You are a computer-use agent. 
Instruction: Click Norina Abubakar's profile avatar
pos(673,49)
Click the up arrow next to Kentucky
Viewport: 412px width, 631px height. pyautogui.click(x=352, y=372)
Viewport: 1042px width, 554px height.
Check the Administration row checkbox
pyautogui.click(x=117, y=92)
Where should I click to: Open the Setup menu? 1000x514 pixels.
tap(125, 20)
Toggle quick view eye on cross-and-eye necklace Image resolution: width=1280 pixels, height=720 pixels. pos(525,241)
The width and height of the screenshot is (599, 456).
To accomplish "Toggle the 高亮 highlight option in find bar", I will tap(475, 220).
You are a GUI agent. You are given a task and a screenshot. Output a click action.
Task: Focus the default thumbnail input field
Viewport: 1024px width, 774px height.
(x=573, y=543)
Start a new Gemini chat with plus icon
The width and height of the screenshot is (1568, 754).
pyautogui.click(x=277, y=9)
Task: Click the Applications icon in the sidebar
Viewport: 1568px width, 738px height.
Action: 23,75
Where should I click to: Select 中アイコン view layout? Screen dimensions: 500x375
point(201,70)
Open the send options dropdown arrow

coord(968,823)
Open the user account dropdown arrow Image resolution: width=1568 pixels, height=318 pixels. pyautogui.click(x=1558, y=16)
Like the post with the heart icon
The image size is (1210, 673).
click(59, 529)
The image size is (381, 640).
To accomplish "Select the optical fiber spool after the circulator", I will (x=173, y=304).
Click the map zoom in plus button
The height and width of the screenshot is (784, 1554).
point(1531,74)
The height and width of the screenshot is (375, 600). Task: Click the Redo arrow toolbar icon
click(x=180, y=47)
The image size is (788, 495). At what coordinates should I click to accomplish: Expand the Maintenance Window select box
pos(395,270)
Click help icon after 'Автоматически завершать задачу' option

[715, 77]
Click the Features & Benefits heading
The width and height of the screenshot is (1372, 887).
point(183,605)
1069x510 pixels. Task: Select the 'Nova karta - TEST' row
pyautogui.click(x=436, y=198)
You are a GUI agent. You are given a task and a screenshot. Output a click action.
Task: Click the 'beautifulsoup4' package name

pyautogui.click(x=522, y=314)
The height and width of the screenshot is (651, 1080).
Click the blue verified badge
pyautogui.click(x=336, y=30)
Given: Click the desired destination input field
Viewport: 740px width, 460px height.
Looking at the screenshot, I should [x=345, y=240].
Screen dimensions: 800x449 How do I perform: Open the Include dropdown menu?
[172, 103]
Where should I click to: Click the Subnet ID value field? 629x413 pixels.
━━━━━━━━━━━━━━━━━━━━━━━━━━━━━━
TASK PROMPT:
From the line containing "Click the blue verified badge" down to the last line, reproduce the records exactly. Include both ends.

SOLUTION:
Click the blue verified badge
pyautogui.click(x=336, y=30)
Given: Click the desired destination input field
Viewport: 740px width, 460px height.
Looking at the screenshot, I should [x=345, y=240].
Screen dimensions: 800x449 How do I perform: Open the Include dropdown menu?
[172, 103]
Where should I click to: Click the Subnet ID value field? 629x413 pixels.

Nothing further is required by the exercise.